24/05/2018Pour Philippe Moati, cofondateur de l’Observatoire Société et Consommation (ObSoCo), il y a aujourd’hui un décalage entre des consommateurs attentifs à la qualité de leur expérience de consommation et l’offre des grandes entreprises, qui cherchent avant tout à écouler des produits. « Convaincre les gens de continuer à acheter toujours plus commence à buter sur des limites. » Interview.
Vous avez publié en début d’année le 4e Observatoire des consommations émergentes. 77 % des Français y déclarent privilégier l’usage à la possession. Pourtant dans les faits, la propriété reste, de loin, le modèle dominant…
Philippe Moati : L’aspiration des Français à consommer différemment est néanmoins bien réelle ! Il y a une maturation des consommateurs qui comprennent que ce qui est important, c’est de pouvoir jouir des biens. Ils perçoivent que la propriété n’est qu’une des modalités possibles pour bénéficier des effets utiles de ces biens.
Ces dernières années, notamment avec la consommation collaborative, des alternatives à la propriété ont été développées, pour se déplacer par exemple. Elles ont montré que renoncer à la propriété permettait, dans certains cas, d’obtenir des solutions soit plus efficaces, soit moins coûteuses. Je pense en particulier aux jeunes qui peuvent voir dans la propriété une forme de rigidité : elle ralentit la capacité de zapping d’une consommation à une autre. Les formats alternatifs, reposant sur des systèmes d’abonnement, de location ou encore de partage, sont plus souples et s’adaptent mieux à des besoins qui peuvent être évolutifs.

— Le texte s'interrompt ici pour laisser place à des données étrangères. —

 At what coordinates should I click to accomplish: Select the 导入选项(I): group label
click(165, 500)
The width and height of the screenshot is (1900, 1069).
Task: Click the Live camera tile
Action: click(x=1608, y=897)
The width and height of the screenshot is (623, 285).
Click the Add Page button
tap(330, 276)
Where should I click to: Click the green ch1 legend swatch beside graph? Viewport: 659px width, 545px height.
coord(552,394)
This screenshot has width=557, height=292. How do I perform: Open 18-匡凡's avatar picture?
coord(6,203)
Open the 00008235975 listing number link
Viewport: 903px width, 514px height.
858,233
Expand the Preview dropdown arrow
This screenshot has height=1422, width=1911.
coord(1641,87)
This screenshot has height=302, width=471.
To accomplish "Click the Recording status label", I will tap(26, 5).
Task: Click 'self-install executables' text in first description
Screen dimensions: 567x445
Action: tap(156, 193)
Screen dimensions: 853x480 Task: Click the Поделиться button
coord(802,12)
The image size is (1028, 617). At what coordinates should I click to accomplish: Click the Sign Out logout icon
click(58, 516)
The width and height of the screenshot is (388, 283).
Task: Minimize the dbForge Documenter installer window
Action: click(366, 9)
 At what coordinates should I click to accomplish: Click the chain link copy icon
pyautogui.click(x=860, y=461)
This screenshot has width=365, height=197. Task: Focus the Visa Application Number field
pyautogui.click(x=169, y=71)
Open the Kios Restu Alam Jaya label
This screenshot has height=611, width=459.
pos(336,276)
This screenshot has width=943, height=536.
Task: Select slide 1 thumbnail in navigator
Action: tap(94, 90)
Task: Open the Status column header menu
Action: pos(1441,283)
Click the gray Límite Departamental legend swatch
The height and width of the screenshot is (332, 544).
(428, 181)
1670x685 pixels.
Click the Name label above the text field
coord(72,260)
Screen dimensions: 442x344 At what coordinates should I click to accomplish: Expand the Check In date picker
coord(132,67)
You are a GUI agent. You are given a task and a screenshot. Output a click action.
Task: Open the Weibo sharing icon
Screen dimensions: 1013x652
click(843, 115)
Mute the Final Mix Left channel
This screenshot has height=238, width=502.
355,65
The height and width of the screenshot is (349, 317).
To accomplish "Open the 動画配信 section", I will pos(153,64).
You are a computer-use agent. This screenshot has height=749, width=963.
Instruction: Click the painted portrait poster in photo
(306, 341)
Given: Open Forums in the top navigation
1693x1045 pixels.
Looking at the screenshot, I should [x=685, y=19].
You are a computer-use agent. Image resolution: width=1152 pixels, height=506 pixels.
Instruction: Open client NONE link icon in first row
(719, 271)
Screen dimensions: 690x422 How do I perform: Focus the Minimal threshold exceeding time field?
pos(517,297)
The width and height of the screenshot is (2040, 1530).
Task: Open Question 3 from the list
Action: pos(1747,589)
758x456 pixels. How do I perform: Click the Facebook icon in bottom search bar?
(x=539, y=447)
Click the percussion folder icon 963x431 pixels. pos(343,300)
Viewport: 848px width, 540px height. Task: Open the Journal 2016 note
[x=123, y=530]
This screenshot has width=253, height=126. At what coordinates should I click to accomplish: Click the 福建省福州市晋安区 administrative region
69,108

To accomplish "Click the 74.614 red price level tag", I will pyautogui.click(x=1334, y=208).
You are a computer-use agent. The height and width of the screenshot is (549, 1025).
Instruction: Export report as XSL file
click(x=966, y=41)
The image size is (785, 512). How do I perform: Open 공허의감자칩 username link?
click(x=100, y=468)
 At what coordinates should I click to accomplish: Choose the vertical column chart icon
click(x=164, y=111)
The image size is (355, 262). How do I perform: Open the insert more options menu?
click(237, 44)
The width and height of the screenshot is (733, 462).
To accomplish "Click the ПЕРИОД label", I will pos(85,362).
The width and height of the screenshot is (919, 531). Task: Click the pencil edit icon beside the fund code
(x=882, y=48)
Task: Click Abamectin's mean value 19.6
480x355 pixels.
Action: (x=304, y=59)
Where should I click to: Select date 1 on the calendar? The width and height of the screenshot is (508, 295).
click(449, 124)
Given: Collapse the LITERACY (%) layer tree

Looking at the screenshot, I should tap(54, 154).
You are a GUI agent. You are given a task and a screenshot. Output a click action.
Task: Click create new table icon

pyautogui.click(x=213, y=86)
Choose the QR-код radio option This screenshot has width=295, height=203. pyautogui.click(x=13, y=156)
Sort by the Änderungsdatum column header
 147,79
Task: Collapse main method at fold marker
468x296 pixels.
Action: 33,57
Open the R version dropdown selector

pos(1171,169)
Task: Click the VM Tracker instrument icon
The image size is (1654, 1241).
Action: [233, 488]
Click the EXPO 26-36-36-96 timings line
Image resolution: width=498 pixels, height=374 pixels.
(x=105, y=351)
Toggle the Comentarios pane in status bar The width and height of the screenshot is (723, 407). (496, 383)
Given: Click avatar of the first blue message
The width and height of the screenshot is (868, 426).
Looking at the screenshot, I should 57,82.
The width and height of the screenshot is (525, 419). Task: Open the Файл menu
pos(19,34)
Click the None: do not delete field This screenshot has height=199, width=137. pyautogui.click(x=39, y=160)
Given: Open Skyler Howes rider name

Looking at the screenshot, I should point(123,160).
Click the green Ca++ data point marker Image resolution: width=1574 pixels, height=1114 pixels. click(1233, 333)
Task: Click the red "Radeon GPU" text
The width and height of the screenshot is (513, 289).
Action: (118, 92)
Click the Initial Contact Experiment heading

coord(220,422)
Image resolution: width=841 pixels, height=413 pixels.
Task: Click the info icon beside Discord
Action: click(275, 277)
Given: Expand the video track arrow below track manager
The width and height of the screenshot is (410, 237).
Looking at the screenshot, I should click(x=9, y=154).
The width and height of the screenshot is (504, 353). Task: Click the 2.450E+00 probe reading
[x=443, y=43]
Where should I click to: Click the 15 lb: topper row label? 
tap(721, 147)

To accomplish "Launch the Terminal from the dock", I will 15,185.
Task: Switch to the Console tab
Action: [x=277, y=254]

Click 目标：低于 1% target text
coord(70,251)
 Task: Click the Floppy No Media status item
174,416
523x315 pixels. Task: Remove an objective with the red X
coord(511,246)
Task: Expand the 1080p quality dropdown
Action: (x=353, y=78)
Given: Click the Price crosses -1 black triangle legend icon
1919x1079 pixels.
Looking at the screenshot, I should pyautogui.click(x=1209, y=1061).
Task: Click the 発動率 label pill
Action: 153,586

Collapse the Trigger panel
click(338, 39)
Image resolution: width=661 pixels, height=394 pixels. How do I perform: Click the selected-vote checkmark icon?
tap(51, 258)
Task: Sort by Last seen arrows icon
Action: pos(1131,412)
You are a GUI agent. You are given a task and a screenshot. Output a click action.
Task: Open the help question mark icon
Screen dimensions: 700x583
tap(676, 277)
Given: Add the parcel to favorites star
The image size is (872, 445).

Mais pourquoi ces attentes ne trouvent-elles pas plus de traductions concrètes dans l’offre des grandes marques ?
Elles en trouvent en dehors du système marchand. 4 Français sur 10, par exemple, quel que soit leur revenu, se livrent au « glanage » : ils récupèrent des objets déposés dans la rue, avant le passage du service des encombrants. 8 Français sur 10 sont aussi adeptes du « fait maison ». Plutôt qu’acheter, ils prennent plaisir à cultiver leur potager, à faire des confitures, à pratiquer la couture…
Mais du côté des grandes entreprises, les offres alternatives restent en effet encore timides. Certes, les entreprises ont pris conscience, pour la plupart, du lent épuisement du modèle actuel. Convaincre les gens de continuer à acheter toujours plus commence à buter sur des limites. On le voit clairement dans l’habillement, qui est un marché saturé et qui, malgré les efforts des marques, s’épuise. Il est tendanciellement en baisse depuis 2007. Mais dans ce secteur comme dans d’autres, les entreprises font preuve d’inertie et hésitent à bousculer les business models existants.
Les grandes entreprises n’arrivent pas à proposer des réponses réellement innovantes ?
Il est très difficile pour une entreprise qui est née avec un business model fondé sur la propriété de passer à autre chose. C’est un classique de la sociologie des organisations ! Et c’est aggravé par le fait que les business models alternatifs ne sont pas encore écrits. Il faut les découvrir, les expérimenter, sans être assuré de réussir. Ce sont d’ailleurs souvent des startups qui révèlent qu’il existe une possibilité alternative à la propriété. Elles n’ont pas à subir l’inertie des grands acteurs.
Nous sommes encore dans un modèle de consommation où l’objectif est d’écouler le maximum de produits. C’est le modèle de l’avoir. Toute la communication des marques s’est construite dessus : « Achetez ce produit, vous serez très content avec ». Mais l’accumulation d’objets trouve ses limites. Et quand les entreprises mettent vraiment le client comme point de départ de leur réflexion stratégique, ce qui est en train de se produire dans la plupart des organisations – c’est la fameuse orientation client –, elles prennent conscience que le produit n’est qu’un intermédiaire.
Sortir de ce modèle de « l’avoir » recréerait de l’intérêt chez les consommateurs ?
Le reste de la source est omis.